Mail-order diagnosis

You may have noticed that I’ve been bullish on the ability of ordinary MRI scans to help diagnose PSP.  Now there’s an on-line, automated resource to allow anyone anywhere to upload MRI images and receive an answer – for free.

We’ve known for over a decade that very careful, standardized measurement of the size of various parts of the brain can track the progression of PSP over the 1-year course of treatment trial better than the PSP Rating Scale or any other “bedside” measure.  But more recently, MRI has been found to be highly useful in the differential diagnosis of PSP – that is, telling PSP from normal aging, Parkinson’s, Alzheimer’s, and other conditions. 

For an excellent, technical, open-access review of simple MRI measurements in the diagnosis of PSP, click here. The leading authors are Dr. Aldo Quattrone and his son Dr. Andrea Quattrone at Universita Magna Graecia in Catanzaro, Italy, who pioneered most of the discoveries described.
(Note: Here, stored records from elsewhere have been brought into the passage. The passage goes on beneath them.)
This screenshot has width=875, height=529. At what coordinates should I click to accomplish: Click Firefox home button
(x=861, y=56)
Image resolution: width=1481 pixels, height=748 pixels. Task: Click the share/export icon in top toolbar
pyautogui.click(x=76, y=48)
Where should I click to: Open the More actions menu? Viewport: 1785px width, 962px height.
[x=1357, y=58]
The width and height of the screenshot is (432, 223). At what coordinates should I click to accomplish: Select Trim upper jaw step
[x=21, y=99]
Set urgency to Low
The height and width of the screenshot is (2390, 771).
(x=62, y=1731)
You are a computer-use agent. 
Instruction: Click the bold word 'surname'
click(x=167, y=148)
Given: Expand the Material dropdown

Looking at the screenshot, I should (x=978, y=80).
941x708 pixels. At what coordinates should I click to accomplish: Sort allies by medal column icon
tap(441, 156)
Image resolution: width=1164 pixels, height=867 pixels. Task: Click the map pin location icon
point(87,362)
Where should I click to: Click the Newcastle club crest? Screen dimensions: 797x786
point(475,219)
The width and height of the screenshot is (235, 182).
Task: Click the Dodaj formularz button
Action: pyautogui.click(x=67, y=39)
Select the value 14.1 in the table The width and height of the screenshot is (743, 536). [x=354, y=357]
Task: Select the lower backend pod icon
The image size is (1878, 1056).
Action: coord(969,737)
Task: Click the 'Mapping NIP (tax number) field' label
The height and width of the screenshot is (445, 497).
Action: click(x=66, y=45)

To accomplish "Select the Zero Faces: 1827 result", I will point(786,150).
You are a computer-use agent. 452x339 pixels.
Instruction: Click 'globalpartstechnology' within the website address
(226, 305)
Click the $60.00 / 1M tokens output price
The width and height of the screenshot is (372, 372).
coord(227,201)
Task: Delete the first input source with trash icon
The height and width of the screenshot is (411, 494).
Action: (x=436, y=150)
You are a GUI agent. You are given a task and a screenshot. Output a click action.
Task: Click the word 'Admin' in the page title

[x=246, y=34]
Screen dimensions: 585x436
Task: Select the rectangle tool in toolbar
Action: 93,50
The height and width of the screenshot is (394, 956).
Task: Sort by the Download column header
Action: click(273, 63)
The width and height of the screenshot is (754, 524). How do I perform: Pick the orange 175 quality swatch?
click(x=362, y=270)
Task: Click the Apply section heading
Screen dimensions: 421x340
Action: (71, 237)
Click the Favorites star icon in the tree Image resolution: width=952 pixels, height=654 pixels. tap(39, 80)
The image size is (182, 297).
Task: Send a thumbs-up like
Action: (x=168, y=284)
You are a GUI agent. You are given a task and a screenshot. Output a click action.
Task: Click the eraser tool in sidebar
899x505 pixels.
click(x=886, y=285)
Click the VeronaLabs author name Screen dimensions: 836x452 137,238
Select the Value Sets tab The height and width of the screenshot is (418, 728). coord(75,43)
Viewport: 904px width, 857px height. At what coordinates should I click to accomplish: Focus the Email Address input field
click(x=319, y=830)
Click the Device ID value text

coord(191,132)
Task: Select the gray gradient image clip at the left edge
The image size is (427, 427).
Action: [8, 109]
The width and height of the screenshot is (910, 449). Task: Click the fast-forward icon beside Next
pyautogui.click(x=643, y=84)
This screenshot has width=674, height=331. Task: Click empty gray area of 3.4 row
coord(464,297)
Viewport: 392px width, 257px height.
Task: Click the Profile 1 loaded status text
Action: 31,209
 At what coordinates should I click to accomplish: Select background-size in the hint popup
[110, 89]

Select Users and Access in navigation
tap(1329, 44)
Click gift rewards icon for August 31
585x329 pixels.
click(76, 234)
Such MRI-based measurements use only routinely obtained images like those from your local radiologist.  But actually doing the measurements requires some experience.  The Catanzaro group has created a Web portal onto which anyone can upload de-identified MRI images from a CD.  An answer returns in a few days.  The site is https://mrpi.unicz.it/

The black-and-white images below show the inputs into the automated algorithm.  Sorry if these close-up brain images look like abstract expressionism.  The drawings here may help orient you.

MRI images A and B are sagittal (A is in the midline and B is a few mm to one side), images C and D are in the coronal plane and image E is in the horizontal (or axial) plane.

from: Quattrone, et al. Brain Science, 2022.

A: midbrain area (upper outline; Amb) and pons area (lower outline; Apons) (In PSP, atrophy of the midbrain is marked but atrophy of the pons is mild.)

B: middle cerebellar peduncle diameter (This atrophies only a little in PSP.)

C: superior cerebellar peduncle diameter in a slice parallel to the midline (“parasagittal” slice; This atrophies moderately in PSP.)

D: third ventricle diameter (averaging the diameters of the front, middle and back thirds) (This enlarges markedly in PSP.)

E: maximum distance between anterior horns of lateral ventricles (This atrophies moderately in PSP.)

The number derived from these measurements is called the magnetic resonance parkinsonism index (MRPI).  Its value is (Apons/Amb) x (B/C).  Values above 13.88 indicate PSP-RS with 89% sensitivity*, 95% specificity* and 94% accuracy*. This works best in separating PSP-Richardson syndrome from Parkinson’s disease. 

The MRPI 2.0 is (MRPI) x (D/E).  This works better than the original MRPI in separating PSP-Parkinson and other non-Richardson PSP variants from Parkinson’s disease.  Values above 2.70 indicate PSP with 86% sensitivity, 92% specificity and 90% accuracy.

*Sensitivity is the fraction of people with the disease who have a positive test. 

Specificity is the fraction of people without the disease who have a negative test. 

Accuracy is the fraction of people with an accurate test, whether positive or negative. 

In this case, “the disease” means PSP and “without the disease” means PD, some other disease or no disease.

The really valuable part is that this technique works well even in early, mild cases, where a diagnosis could not be made by other means.  In a few studies, such patients were followed for years until they showed more definitive signs, which were then used to validate the initial, image-based diagnoses.

This technique has not been shown effective in differentiating PSP-P from multiple system atrophy of the parkinsonian type (MSA-P), which is a common dilemma for movement disorder specialists seeing a patient with mild symptoms.  But the MRPI and MRPI 2.0 could be combined with other supplementary tests such as supine and standing blood pressure (usually abnormal in MSA-P, normal in PSP) and still-experimental tests such as blood levels of tau, phosphorylated tau and neurofilament light chain (all elevated in PSP, not in MSA) to refine its abilities.

Another important caveat:  Sometimes PSP can be mimicked by rare cases of common diseases like Alzheimer’s or dementia with Lewy bodies, or by some rare diseases like corticobasal degeneration, frontotemporal dementia with parkinsonism, or pallidopontonigral degeneration.  There haven’t yet been enough patients with those things subjected to the MRPI or MRPI 2.0 to prove those formulas able to separate those conditions from PSP.  After all, the MRI only looks for atrophy of certain brain structures, regardless of whether that atrophy is related to tau aggregation or something else.

Bottom line:  As my medical students don’t appreciate hearing, no diagnostic test short of autopsy is ever going to be definitive on its own.  Any test will have to be combined with old-fashioned history and exam and with other imaging, fluids or physiological tests.  Knowing which of those to choose for a given patient and how to interpret the results will keep humble, human neuro-diagnosticians in business for a while longer.